El gobierno actual ha presentado diversas iniciativas a lo largo del sexenio, muchas de ellas aprobadas sin mayor debate en el Congreso local. Esto no sorprende si consideramos que la mayoría de los diputados pertenecen a Morena, el partido en el poder. Este alineamiento político ha generado una preocupante tendencia: la subordinación del Poder Legislativo al Ejecutivo, debilitando los contrapesos institucionales que deberían estar garantizados en cualquier democracia funcional.

La reciente propuesta para fusionar secretarías se suma a una serie de decisiones tomadas en los últimos años bajo una lógica de “austeridad” que no siempre ha demostrado ser eficaz. La supuesta reducción de estructuras burocráticas no ha significado necesariamente una mejora en los servicios públicos, y en muchos casos, ha implicado la pérdida de capacidades técnicas, la sobrecarga de funciones y, paradójicamente, el aumento del gasto por duplicidad de responsabilidades o improvisación operativa.

Esta nueva fusión plantea dudas razonables. ¿Realmente se busca optimizar recursos o simplemente centralizar el poder y tener un mayor control de áreas clave? ¿Quién evalúa el impacto de estas decisiones en la vida cotidiana de los ciudadanos? ¿Por qué no se consulta a la sociedad civil, ni se transparentan los diagnósticos que supuestamente justifican estos cambios?
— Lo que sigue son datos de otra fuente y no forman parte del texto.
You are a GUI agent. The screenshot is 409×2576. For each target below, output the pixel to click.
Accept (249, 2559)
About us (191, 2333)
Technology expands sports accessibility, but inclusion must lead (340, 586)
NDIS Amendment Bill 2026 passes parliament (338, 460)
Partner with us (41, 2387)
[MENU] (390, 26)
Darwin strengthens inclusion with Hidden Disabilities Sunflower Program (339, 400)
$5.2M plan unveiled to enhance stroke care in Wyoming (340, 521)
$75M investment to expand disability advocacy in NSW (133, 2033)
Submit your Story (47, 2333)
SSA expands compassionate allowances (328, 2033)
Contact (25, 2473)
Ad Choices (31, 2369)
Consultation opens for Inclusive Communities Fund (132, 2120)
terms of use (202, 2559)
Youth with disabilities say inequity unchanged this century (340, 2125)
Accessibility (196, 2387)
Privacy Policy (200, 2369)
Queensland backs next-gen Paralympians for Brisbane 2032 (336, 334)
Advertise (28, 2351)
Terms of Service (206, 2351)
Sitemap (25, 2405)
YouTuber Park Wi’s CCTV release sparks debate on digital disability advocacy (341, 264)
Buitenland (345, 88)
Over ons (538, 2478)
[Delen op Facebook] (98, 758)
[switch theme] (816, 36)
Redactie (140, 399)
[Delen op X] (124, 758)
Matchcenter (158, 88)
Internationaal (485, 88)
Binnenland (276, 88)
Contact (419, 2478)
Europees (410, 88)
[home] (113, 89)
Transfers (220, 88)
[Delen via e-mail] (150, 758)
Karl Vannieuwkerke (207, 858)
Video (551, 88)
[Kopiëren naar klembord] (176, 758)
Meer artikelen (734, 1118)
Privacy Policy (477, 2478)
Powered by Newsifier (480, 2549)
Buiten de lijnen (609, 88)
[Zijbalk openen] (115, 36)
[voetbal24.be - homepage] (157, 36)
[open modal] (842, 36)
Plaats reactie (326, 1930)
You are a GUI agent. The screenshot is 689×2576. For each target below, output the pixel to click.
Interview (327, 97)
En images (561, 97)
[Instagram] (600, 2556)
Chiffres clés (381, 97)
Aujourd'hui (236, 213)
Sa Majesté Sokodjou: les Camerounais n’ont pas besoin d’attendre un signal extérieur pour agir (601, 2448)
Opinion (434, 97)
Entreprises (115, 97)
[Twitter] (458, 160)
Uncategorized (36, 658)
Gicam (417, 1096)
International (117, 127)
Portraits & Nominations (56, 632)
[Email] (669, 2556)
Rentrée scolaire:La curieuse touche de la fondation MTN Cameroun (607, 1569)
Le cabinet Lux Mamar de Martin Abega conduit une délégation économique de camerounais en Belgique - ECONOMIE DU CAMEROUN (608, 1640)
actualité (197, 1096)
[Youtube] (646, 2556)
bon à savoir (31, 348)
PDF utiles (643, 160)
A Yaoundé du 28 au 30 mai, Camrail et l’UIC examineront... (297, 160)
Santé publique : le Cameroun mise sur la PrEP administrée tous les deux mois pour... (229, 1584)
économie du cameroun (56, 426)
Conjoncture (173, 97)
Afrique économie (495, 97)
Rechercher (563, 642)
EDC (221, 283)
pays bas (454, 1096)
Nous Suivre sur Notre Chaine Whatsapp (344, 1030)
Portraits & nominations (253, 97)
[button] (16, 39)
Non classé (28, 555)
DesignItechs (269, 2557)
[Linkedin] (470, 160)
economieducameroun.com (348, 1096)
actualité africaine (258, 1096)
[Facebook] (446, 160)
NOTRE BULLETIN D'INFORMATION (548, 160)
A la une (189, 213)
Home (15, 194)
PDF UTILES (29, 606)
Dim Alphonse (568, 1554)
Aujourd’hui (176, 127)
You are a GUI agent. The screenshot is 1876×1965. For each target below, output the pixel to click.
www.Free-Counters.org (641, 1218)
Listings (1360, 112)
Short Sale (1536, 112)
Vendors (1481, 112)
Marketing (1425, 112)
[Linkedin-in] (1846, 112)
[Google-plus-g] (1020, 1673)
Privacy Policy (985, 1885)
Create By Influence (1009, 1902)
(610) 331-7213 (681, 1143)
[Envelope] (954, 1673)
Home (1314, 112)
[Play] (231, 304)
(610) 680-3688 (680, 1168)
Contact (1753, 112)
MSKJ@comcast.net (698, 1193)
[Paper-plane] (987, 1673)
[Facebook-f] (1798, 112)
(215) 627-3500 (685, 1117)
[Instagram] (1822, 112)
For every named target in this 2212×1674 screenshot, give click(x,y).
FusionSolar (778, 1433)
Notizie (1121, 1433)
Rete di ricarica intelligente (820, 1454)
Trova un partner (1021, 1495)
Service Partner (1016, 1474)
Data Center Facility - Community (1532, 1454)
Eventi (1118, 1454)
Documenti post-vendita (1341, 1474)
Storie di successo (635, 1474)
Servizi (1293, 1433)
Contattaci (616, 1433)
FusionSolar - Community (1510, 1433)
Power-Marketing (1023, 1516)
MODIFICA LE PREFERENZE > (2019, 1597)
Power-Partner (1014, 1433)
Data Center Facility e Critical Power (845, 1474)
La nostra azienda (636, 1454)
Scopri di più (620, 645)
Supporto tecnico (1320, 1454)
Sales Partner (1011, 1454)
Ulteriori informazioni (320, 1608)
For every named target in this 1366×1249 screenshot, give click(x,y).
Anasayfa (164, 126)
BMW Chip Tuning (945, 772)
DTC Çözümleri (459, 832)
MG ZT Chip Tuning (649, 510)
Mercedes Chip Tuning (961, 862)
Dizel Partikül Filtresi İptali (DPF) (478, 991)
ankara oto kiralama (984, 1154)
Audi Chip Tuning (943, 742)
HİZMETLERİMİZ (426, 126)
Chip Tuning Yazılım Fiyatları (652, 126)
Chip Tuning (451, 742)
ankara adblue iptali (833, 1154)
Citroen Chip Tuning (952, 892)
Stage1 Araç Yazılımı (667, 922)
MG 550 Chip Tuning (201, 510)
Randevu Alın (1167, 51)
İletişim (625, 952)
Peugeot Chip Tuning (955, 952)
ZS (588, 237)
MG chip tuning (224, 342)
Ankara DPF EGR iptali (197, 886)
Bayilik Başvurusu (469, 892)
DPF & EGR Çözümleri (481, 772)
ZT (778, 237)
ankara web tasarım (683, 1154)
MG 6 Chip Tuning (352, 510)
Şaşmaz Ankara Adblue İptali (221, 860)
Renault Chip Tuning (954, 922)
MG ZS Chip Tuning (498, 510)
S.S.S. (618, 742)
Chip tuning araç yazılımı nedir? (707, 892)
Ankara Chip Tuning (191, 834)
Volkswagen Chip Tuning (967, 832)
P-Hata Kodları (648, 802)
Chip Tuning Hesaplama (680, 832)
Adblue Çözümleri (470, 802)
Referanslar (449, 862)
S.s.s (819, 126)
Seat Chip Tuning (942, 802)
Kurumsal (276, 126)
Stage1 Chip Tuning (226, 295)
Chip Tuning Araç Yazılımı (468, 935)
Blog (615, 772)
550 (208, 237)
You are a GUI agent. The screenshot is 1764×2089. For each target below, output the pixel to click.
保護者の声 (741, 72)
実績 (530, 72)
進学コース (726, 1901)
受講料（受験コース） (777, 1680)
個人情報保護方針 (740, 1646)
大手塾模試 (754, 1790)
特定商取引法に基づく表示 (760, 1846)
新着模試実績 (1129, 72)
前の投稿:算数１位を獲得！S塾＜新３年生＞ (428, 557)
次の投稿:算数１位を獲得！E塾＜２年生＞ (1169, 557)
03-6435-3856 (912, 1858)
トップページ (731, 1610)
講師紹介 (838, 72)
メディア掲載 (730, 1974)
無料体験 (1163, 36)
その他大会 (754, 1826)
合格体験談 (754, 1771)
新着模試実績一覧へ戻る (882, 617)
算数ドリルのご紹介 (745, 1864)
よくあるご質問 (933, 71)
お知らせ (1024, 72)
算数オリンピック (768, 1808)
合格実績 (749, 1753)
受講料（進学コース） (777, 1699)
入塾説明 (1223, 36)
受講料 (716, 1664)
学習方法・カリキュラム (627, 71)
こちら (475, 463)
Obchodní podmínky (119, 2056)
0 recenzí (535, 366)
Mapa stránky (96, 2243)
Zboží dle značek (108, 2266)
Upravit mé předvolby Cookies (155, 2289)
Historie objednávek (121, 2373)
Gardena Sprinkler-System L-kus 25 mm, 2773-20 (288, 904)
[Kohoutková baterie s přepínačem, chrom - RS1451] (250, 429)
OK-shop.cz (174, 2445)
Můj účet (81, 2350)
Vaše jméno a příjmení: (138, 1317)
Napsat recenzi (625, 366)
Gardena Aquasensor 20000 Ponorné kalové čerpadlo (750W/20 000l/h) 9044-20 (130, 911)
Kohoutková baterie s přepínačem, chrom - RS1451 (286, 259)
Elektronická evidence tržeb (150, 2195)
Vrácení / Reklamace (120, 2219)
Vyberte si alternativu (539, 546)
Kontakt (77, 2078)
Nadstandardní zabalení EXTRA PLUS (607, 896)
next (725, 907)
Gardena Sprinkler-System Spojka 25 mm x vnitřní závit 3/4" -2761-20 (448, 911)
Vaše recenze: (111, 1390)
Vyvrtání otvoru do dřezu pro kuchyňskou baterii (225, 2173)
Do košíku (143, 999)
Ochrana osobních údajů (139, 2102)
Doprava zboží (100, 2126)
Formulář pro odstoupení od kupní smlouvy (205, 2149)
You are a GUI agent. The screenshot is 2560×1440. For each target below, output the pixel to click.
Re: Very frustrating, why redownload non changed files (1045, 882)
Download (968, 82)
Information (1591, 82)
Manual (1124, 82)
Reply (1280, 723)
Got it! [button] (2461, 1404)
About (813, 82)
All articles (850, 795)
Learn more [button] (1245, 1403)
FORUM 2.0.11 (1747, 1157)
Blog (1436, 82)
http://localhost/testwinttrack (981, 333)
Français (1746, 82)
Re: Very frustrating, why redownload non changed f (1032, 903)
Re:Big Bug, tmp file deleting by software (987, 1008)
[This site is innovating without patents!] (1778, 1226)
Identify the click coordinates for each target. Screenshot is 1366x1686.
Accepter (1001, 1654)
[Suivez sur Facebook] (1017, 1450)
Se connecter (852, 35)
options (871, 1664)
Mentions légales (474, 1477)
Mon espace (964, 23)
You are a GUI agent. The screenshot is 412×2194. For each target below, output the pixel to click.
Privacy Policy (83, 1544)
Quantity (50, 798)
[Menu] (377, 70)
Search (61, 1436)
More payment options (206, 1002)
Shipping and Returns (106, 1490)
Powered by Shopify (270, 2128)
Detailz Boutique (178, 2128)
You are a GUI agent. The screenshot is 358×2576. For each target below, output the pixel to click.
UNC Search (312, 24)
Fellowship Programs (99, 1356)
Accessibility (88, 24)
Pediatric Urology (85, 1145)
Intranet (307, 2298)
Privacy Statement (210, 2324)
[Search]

Lo más alarmante es la actitud complaciente del Congreso local. A lo largo de la actual legislatura, los diputados han aprobado sin mayor resistencia diversas reformas y decisiones ejecutivas, sin ejercer un verdadero análisis legislativo ni representar los intereses plurales de la ciudadanía. En lugar de actuar como un poder autónomo, se han convertido en una oficialía de partes del Ejecutivo.

Esto no es un tema menor. En un sistema democrático, el equilibrio entre poderes no es un lujo, sino una necesidad para garantizar decisiones informadas, incluyentes y sostenibles. La falta de discusión parlamentaria solo alimenta la desconfianza ciudadana, la apatía política y el desencanto con las instituciones.

Además, hay un componente estratégico detrás de estas fusiones: el reacomodo del poder político rumbo a los próximos procesos electorales. Con menos secretarías y mayor concentración administrativa, se puede ejercer un control más directo sobre los recursos públicos, las plazas de trabajo y las estructuras territoriales. En otras palabras, se puede construir un aparato político disfrazado de eficiencia gubernamental.

En este contexto, es urgente que la ciudadanía levante la voz. No podemos seguir siendo espectadores de un juego de poder que se juega a puertas cerradas. La participación ciudadana es clave para frenar los excesos, exigir transparencia y exigir a nuestros representantes que verdaderamente nos representen. La democracia no se limita al acto de votar cada tres o seis años; se construye y se defiende todos los días, desde la exigencia informada, la movilización social y el ejercicio crítico de nuestros derechos.

Debemos exigir que cualquier reforma administrativa sea debatida públicamente, con datos, argumentos y la participación de expertos. Debemos reclamar que el Congreso local recupere su independencia y funcione como un verdadero contrapeso. Y debemos organizarnos como sociedad civil para monitorear, cuestionar y, cuando sea necesario, resistir aquellas decisiones que comprometan la eficiencia del gobierno y la calidad de vida de los morelenses.

La fusión de secretarías puede parecer un detalle técnico, pero es un síntoma más de un modelo de gobierno que avanza sin contrapesos, sin participación y sin rendición de cuentas. No se trata solo de números o estructuras; se trata de cómo queremos ser gobernados, y de si estamos dispuestos a dejar que unos pocos decidan por todos, o si asumimos el compromiso de construir un gobierno verdaderamente democrático, abierto y ciudadano.

Morelos necesita más voces activas y menos decisiones impuestas. La transformación no puede ser solo de nombre; debe ser de fondo, con una ciudadanía que sepa exigir y un gobierno que sepa escuchar. El tiempo de la indiferencia ha terminado. ¿No cree usted?

Las opiniones vertidas en este espacio son exclusiva responsabilidad del autor y no representan, necesariamente, la política editorial de Grupo Diario de Morelos.